* **GIVEN REQUEST**:
Retype everything from the start of the records down through the line that contains "(x=450, y=92)", changing nothing.

* **Text and item location entries**:
__________

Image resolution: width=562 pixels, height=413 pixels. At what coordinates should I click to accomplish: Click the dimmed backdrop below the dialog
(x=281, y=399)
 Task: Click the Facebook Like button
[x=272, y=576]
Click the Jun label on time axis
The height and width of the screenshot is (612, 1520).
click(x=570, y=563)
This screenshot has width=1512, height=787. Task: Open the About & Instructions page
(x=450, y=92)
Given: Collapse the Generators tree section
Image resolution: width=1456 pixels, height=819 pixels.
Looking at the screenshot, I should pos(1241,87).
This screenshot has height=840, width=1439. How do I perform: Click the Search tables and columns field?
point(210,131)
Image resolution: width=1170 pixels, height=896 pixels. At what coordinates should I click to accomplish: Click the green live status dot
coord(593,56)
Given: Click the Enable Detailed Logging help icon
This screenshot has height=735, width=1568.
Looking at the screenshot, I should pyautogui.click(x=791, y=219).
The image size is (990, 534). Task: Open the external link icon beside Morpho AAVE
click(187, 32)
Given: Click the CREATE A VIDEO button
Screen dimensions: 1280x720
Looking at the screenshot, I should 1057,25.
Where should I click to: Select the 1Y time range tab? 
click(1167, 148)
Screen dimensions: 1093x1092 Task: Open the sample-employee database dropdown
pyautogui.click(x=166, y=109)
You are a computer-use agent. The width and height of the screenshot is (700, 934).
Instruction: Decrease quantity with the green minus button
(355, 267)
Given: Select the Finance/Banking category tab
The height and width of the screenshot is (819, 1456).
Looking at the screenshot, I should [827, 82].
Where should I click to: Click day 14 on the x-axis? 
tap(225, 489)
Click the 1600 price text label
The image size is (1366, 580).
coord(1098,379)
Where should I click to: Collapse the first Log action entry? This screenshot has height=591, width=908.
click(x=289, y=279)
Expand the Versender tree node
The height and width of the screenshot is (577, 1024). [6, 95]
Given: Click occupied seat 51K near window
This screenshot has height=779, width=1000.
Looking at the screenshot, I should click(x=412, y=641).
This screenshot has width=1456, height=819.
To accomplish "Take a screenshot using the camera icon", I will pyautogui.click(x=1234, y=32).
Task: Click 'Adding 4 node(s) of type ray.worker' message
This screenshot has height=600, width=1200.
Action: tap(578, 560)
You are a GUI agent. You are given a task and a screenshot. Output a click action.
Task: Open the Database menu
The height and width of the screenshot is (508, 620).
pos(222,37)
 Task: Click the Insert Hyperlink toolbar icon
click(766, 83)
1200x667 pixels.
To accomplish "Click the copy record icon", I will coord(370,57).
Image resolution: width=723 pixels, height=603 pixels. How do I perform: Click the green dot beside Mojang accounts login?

__________

* **REPLY TO THE EXERCISE**:
Image resolution: width=562 pixels, height=413 pixels. At what coordinates should I click to accomplish: Click the dimmed backdrop below the dialog
(x=281, y=399)
 Task: Click the Facebook Like button
[x=272, y=576]
Click the Jun label on time axis
The height and width of the screenshot is (612, 1520).
click(x=570, y=563)
This screenshot has width=1512, height=787. Task: Open the About & Instructions page
(x=450, y=92)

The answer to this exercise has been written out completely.